• _WHAT YOU SHOULD DO_
Reproduce all of the material below line for line, changing nothing.

---------- RECORDS SHOWN ----------

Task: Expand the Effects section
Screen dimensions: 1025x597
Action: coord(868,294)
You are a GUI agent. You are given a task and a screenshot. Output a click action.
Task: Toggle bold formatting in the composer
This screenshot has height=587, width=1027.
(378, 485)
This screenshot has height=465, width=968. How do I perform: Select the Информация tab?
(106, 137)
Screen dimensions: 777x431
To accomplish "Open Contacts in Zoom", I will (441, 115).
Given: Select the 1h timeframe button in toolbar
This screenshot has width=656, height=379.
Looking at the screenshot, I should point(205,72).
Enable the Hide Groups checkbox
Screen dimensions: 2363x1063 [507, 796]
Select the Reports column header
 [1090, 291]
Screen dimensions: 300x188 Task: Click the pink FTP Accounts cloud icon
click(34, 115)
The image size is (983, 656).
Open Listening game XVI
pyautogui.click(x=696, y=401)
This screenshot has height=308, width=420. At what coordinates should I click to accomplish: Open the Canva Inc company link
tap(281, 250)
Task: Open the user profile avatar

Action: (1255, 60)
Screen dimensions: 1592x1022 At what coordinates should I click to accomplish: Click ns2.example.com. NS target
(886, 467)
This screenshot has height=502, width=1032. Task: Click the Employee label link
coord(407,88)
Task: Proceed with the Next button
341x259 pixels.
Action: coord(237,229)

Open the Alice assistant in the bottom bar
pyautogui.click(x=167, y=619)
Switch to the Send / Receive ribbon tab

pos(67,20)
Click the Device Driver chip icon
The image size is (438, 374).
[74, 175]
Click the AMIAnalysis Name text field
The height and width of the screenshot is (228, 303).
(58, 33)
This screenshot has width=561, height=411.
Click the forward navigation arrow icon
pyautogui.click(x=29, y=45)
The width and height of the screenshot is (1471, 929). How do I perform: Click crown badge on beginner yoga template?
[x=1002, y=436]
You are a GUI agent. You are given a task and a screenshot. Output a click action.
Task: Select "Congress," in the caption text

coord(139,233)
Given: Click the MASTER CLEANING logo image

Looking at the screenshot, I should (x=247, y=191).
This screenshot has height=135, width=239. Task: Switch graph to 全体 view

----------

• _ANSWER_
Task: Expand the Effects section
Screen dimensions: 1025x597
Action: coord(868,294)
You are a GUI agent. You are given a task and a screenshot. Output a click action.
Task: Toggle bold formatting in the composer
This screenshot has height=587, width=1027.
(378, 485)
This screenshot has height=465, width=968. How do I perform: Select the Информация tab?
(106, 137)
Screen dimensions: 777x431
To accomplish "Open Contacts in Zoom", I will (441, 115).
Given: Select the 1h timeframe button in toolbar
This screenshot has width=656, height=379.
Looking at the screenshot, I should point(205,72).
Enable the Hide Groups checkbox
Screen dimensions: 2363x1063 [507, 796]
Select the Reports column header
 [1090, 291]
Screen dimensions: 300x188 Task: Click the pink FTP Accounts cloud icon
click(34, 115)
The image size is (983, 656).
Open Listening game XVI
pyautogui.click(x=696, y=401)
This screenshot has height=308, width=420. At what coordinates should I click to accomplish: Open the Canva Inc company link
tap(281, 250)
Task: Open the user profile avatar

Action: (1255, 60)
Screen dimensions: 1592x1022 At what coordinates should I click to accomplish: Click ns2.example.com. NS target
(886, 467)
This screenshot has height=502, width=1032. Task: Click the Employee label link
coord(407,88)
Task: Proceed with the Next button
341x259 pixels.
Action: coord(237,229)

Open the Alice assistant in the bottom bar
pyautogui.click(x=167, y=619)
Switch to the Send / Receive ribbon tab

pos(67,20)
Click the Device Driver chip icon
The image size is (438, 374).
[74, 175]
Click the AMIAnalysis Name text field
The height and width of the screenshot is (228, 303).
(58, 33)
This screenshot has width=561, height=411.
Click the forward navigation arrow icon
pyautogui.click(x=29, y=45)
The width and height of the screenshot is (1471, 929). How do I perform: Click crown badge on beginner yoga template?
[x=1002, y=436]
You are a GUI agent. You are given a task and a screenshot. Output a click action.
Task: Select "Congress," in the caption text

coord(139,233)
Given: Click the MASTER CLEANING logo image

Looking at the screenshot, I should (x=247, y=191).
This screenshot has height=135, width=239. Task: Switch graph to 全体 view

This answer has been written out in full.